The one interesting thing to note is that it shows all three polling systems as passing being OK, but in the runtime logs it shows select as FAILED. I’m not sure if that matters at all, but it definitely seems weird. I guess either way, I use epoll since it has the highest preference anyways.

In the runtime logs…

Available polling systems :
      epoll : pref=300,  test result OK
       poll : pref=200,  test result OK
     select : pref=150,  test result FAILED
Total: 3 (2 usable), will use epoll.

Available filters :
	[SPOE] spoe
	[COMP] compression
	[TRACE] trace

Do you have a core file for this crash? If not, please make sure it’s saved next time: how to get a core file in docker.

When you have the crash and a corefile, please provide a stacktrace from it (basically starting gdb pointing to the executable and the core file and issue the command bt full).

Thank you for this information. It will likely take a while to get this all as I cannot reproduce the issue, but it was a major crash in one of our production environments. We have since rolled back to v1.8.14 but will try this all soon.

Thank you again.

If this is a critical environment I would suggest you wait for the 1.9.4 release. It will contain some important fixes (but probably not related to your issue).

Btw, how does docker reload haproxy exactly? Do you know specifics?

Gotchya, good to know. Then I will plan on waiting for that release and during our upgrade make sure we can get core files, stacktraces and such in case it happens again. Thanks!

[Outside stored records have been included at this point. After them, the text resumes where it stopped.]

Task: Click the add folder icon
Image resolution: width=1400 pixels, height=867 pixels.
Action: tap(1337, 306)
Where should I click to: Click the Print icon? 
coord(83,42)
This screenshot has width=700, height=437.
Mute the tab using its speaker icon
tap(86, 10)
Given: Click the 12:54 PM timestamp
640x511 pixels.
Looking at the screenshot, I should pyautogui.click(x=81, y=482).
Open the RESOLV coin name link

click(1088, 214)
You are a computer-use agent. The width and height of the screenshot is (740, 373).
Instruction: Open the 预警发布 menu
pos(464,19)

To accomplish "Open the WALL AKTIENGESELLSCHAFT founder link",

As for reloading HAProxy within the container, you have a few options. We do it internally via a script that handles signaling the HAPRoxy process: https://gist.github.com/ingshtrom/ae42191e7ca9dd751a1642eb1e2d5787#file-start_haproxy-sh

Alternatively, if running the default haproxy Docker image, you can run docker kill -s HUP my-running-haproxy and Docker will forward the SIGHUP signal to the HAProxy master process.

Unfortunately, seamless reload requires a bit more finesse and more information than just “hey process, reload”, so that is why we use the script to wrap the HAProxy master process.

Does that answer your question?

Ok, thanks.

Do you use unique-id in your configuration?

I have never heard of that. I assume you mean unique-id-header and unique-id-format. I checked our configs and I don’t see us using it anywhere.

Ok, thanks.

Let us know if/when you have new informations.

In the meantime, I filed an issue on our bug tracker, so that informations from other users are more likely to go to a single place and developers are aware of it:

By the way if your config contains user/uid/group/gid, you either need to disable them or to make sure to write 1 to /proc/sys/fs/suid_dumpable. Last, you need to disable any “chroot” statement in the haproxy config, otherwise the system will not dump the core either.

1 Like

FYI 1.9.4 has been released. Please make sure you set everything up to dump a core and also consider what willy mentioned earlier.